'''
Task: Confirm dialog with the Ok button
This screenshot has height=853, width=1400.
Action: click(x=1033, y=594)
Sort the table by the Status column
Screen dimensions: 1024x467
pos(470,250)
'''
**Task prompt:**
Reproduce every one of the lines above, character for character, with nothing added or left out.

**Output of the task:**
Task: Confirm dialog with the Ok button
This screenshot has height=853, width=1400.
Action: click(x=1033, y=594)
Sort the table by the Status column
Screen dimensions: 1024x467
pos(470,250)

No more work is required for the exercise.